EL PROBLEMA
Responde las siguientes preguntas a partir de la hoja de trabajo de Deep Learning.
(a) ¿Qué valor se asigna a test_size al dividir los datos en entrenamiento y validación?
(b) ¿Qué forma se imprime para X_val?
(c) ¿Qué devuelve la función get_activation cuando el nombre es "relu"?

# Hoja de Trabajo 2 Deep Learning

Hoja de trabajo 2 – Deep Learning

Edwin Ortega 22305 - Esteban Zambrano 22119

Link del repositorio:<br>
https://github.com/EstebanZG999/HDT2_DL

### Task 1 Preparación del conjunto de datos

In [1]:
import torch
import torch.nn as nn
import torch.optim as optim
from sklearn.datasets import load_iris
from sklearn.model_selection import train_test_split
from sklearn.preprocessing import StandardScaler

# Cargar dataset
iris = load_iris()
X, y = iris.data, iris.target

# Normalizar
scaler = StandardScaler()
X = scaler.fit_transform(X)

# Dividir train/val
X_train, X_val, y_train, y_val = train_test_split(
    X, y, test_size=0.2, random_state=42, stratify=y
)

# Convertir a tensores
X_train = torch.tensor(X_train, dtype=torch.float32)
y_train = torch.tensor(y_train, dtype=torch.long)
X_val = torch.tensor(X_val, dtype=torch.float32)
y_val = torch.tensor(y_val, dtype=torch.long)

print("Train shape:", X_train.shape, y_train.shape)
print("Validation shape:", X_val.shape, y_val.shape)


Train shape: torch.Size([120, 4]) torch.Size([120])
Validation shape: torch.Size([30, 4]) torch.Size([30])


### Task 2 Arquitectura modelo

In [2]:
import torch
import torch.nn as nn

def get_activation(name: str) -> nn.Module:
    """Devuelve una activación por nombre."""
    name = name.lower()
    if name == "relu":
        return nn.ReLU()

(Registros almacenados)
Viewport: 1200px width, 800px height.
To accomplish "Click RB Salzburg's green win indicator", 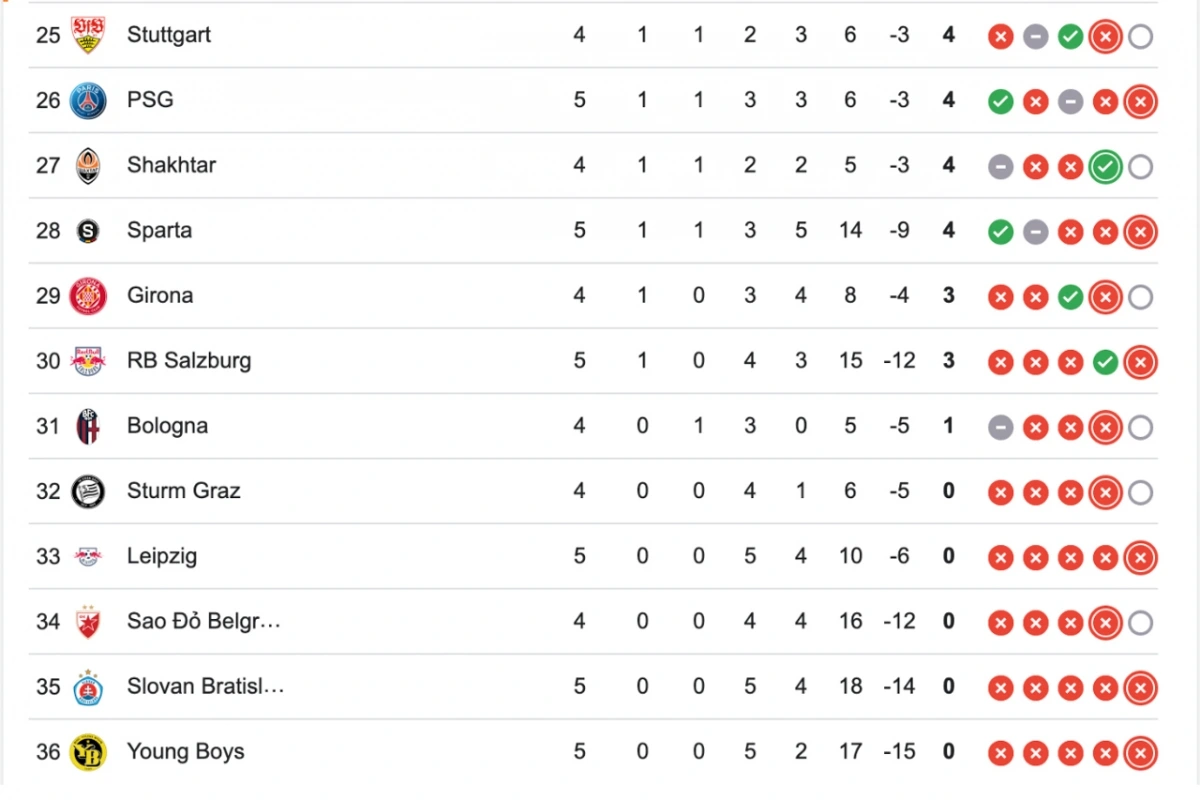I will coord(1105,362).
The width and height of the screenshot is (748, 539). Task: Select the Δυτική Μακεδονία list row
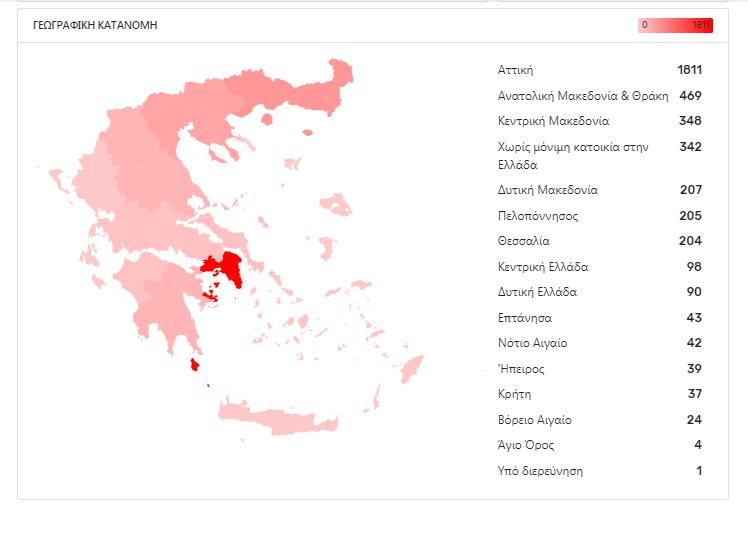[547, 190]
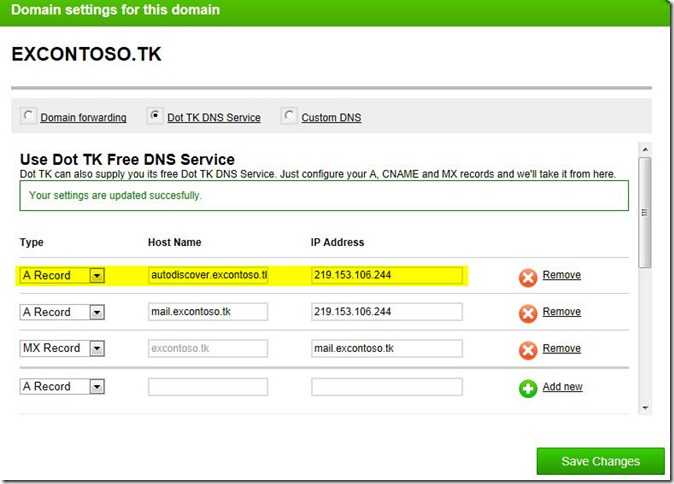This screenshot has height=484, width=674.
Task: Select the Dot TK DNS Service option
Action: (154, 116)
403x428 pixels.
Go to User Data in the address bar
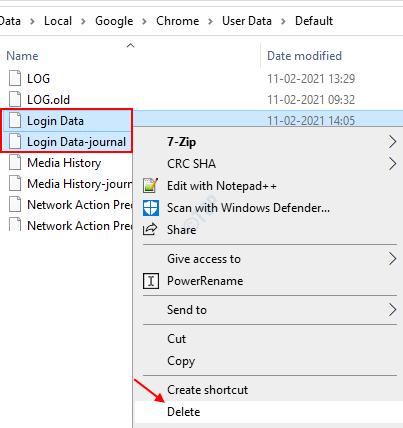coord(247,21)
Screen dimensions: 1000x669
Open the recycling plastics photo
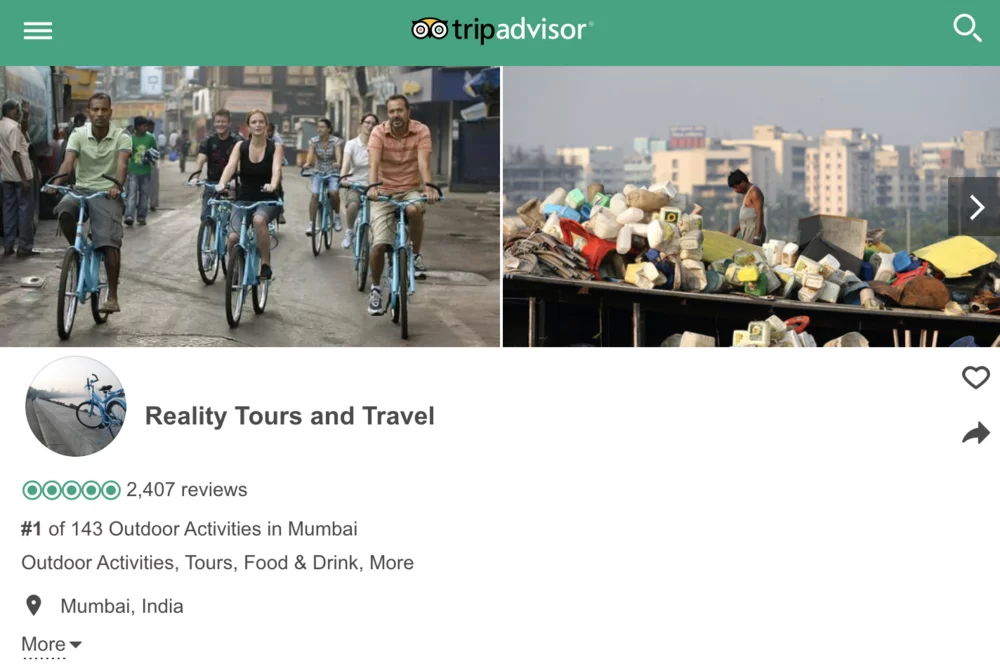tap(751, 207)
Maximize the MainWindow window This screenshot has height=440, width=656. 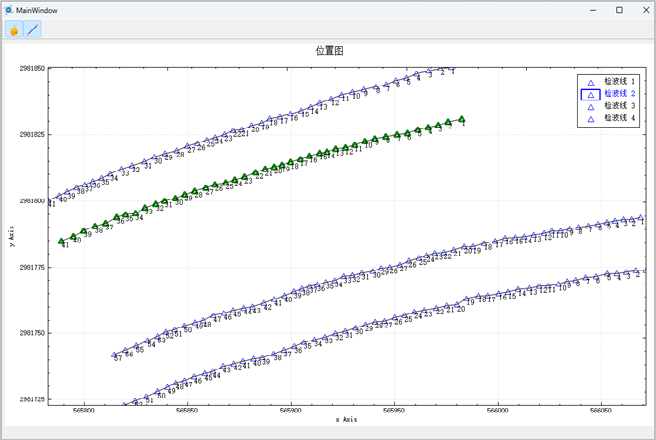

EJERCICIO RESUELTO
(a) 0.2
(b) torch.Size([30, 4])
(c) nn.ReLU()